Exercise: Rewrite the lines below with every "screenshot" swapped for "image" and nothing else changed. Leave the pictures out of your answer.
:::
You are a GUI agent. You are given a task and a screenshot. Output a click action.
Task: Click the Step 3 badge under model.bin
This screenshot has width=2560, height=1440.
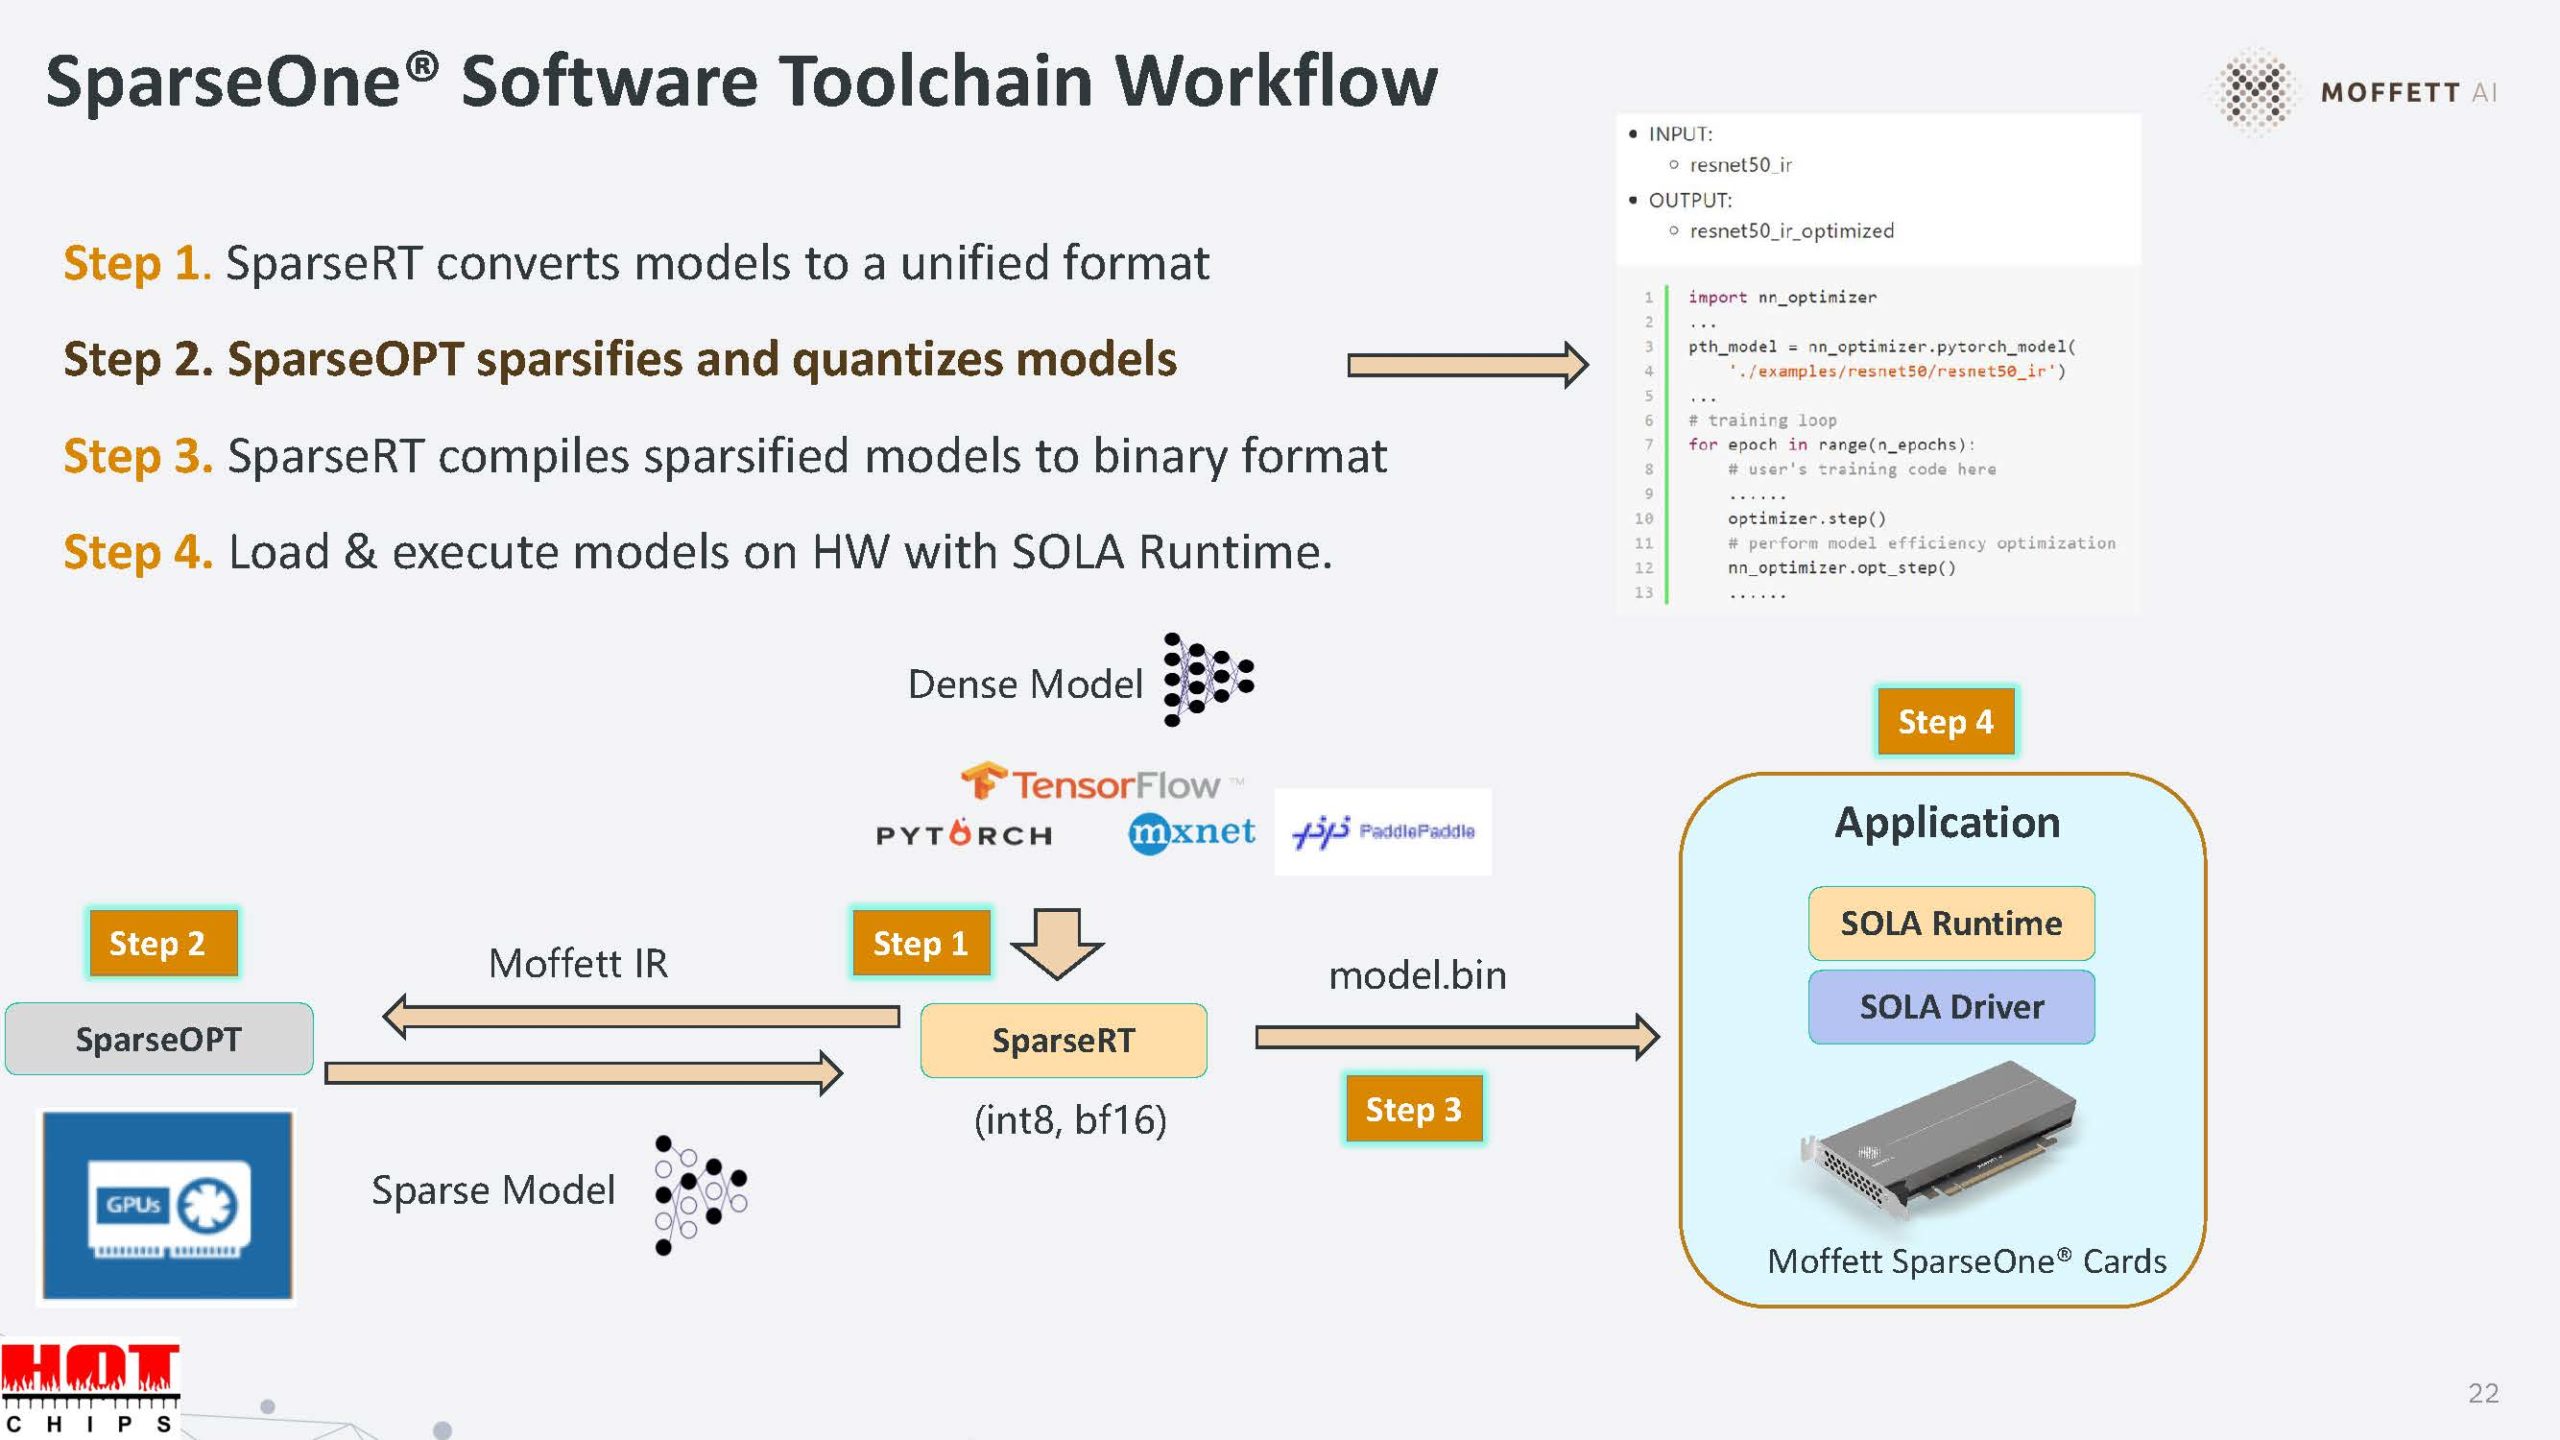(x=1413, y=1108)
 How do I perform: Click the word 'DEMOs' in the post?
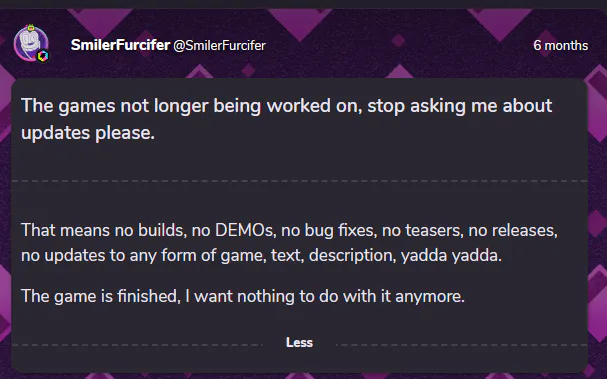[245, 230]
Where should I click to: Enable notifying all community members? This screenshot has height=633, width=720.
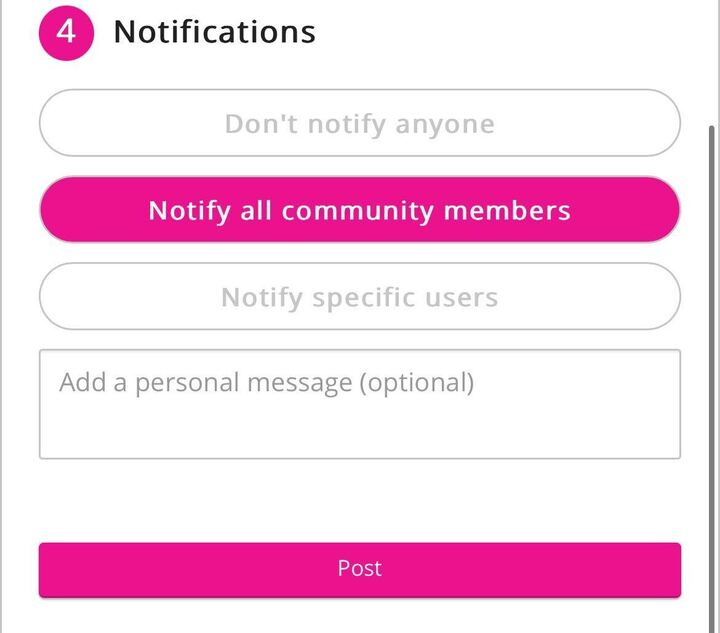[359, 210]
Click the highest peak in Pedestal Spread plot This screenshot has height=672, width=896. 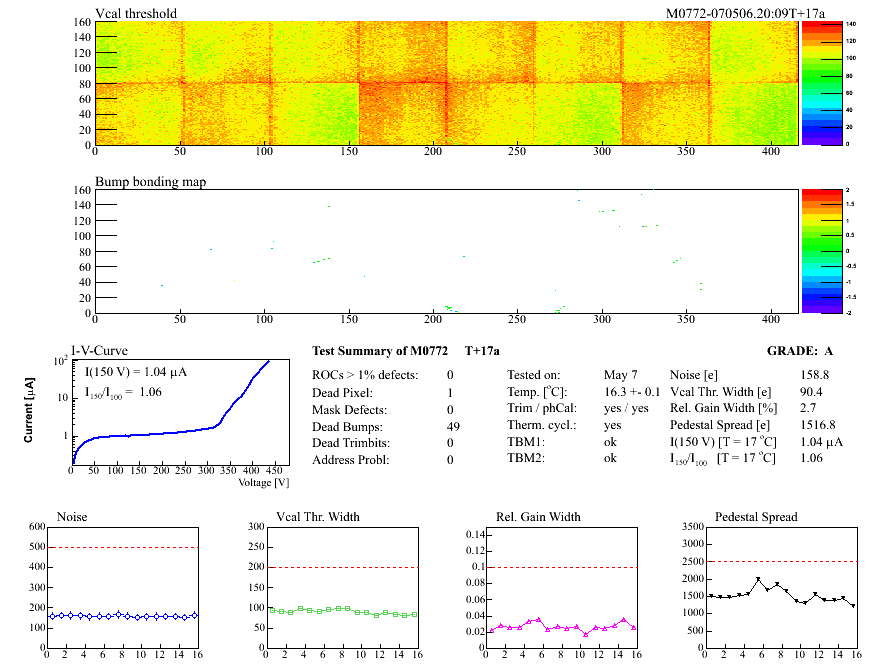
:::
Answer to the problem:
You are a GUI agent. You are given a task and a image. Output a click action.
Task: Click the Step 3 badge under model.bin
This image has width=2560, height=1440.
(x=1413, y=1108)
 How do I perform: Click the word 'DEMOs' in the post?
[245, 230]
Where should I click to: Enable notifying all community members? This image has height=633, width=720.
[359, 210]
Click the highest peak in Pedestal Spread plot This image has height=672, width=896. 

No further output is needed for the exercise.